Ren [26] proposed a MSA system in 2024 that combines ResNet-50 for visual feature extraction and BERT for textual representation. The Output Transformer Encoder (OTE) model outperformed unimodal baselines with an accuracy of 74.5% using Accuracy, Precision, Recall, and F1-score as assessment criteria (BERT: 70.5%, ResNet: 65.75%).

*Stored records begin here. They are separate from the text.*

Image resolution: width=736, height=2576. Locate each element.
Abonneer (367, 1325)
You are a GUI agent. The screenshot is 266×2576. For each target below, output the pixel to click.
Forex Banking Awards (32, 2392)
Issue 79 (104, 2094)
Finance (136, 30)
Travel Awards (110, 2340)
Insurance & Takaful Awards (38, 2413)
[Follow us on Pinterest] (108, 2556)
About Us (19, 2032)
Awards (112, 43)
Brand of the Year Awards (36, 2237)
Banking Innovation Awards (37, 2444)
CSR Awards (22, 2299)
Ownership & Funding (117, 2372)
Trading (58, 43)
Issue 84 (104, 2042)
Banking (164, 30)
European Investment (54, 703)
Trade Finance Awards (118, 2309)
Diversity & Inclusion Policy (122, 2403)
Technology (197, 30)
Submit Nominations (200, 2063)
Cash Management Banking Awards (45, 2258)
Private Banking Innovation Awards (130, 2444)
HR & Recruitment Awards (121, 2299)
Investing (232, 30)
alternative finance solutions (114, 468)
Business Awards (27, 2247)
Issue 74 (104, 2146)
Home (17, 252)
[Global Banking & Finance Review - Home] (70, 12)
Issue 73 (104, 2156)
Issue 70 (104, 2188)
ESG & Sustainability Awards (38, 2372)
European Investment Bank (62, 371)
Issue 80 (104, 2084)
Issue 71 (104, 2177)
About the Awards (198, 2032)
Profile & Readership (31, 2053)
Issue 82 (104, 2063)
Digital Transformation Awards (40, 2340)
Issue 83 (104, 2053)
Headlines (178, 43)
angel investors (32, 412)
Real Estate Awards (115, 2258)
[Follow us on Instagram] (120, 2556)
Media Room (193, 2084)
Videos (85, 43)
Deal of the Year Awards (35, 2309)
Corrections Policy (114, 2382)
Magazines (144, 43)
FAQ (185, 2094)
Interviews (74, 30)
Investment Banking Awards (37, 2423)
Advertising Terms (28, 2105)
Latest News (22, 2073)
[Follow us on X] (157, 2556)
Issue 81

In 2025, Wang and Zhuang [27] analyzed emotions in text data using a variety of emotional analysis methods. Then, using a hierarchical information fusion technique, the emotional analysis results of many models were combined to increase accuracy. In the meantime, node information in graph data was processed using graph embedding algorithms like DeepWalk and Node2vec. Emotional analysis of nodes was done using the embedding model of graph nodes. Additionally, contextual node information was acquired to enhance emotional analysis performance based on models such Graph Convolutional Neural Networks (GCN) for message passing.

In 2025, Wang et.al. [28] introduced the Global-Local Feature Fusion with Co-Attention (GLFFCA) model for feature-level MSA (text and image). The model specifically addresses the challenge of aligning global semantic features with local relationships at a fine grained level. On Twitter-based multimodal sentiment data, GLFFCA produced excellent results with accuracy rates above 80–85% and F1-scores consistently higher than the existing techniques.

Similarly, Farhadipour et al. [29] suggested a system that uses pre-trained models to integrate four important modalities/channels: Wav2Vec2 for audio, RoBERTa for text, a CNN+Transformer architecture trained from scratch for video analysis, and a suggested FacialNet for facial expressions. Emotion and sentiment labels are predicted using a multimodal vector created by concatenating feature embeddings from each modality. Moreover, Zhang et al. [30] provided a Multimodal Semantic Fusion Network (MSFN) for MSA in order to thoroughly investigate the semantic relationship between text and image. Specifically, a gated attention technique was used to align the sentiment-related picture region and text word characteristics. The interactions between these features are then modelled using graph convolutional networks in order to get explicit sentiment semantics. The suggested gated attention mechanism uses a gating mechanism to rectify possible feature misalignment during cross-modal alignment. Likewise, Sun et al. [31] presented UniEmotion, a unified framework that simultaneously tackles descriptive emotion comprehension, open-vocabulary fine-grained emotion recognition, and traditional categorical emotion recognition. This method maximizes the utility of large models while minimizing downstream constraints by utilizing an iterative consensus-based training process where pseudo-labels and model parameters co-evolve. The system combines a pseudo-labeling module that uses consistency regularization and class-wise adaptive mapping with a selector module that uses prediction variance analysis to identify high-quality samples.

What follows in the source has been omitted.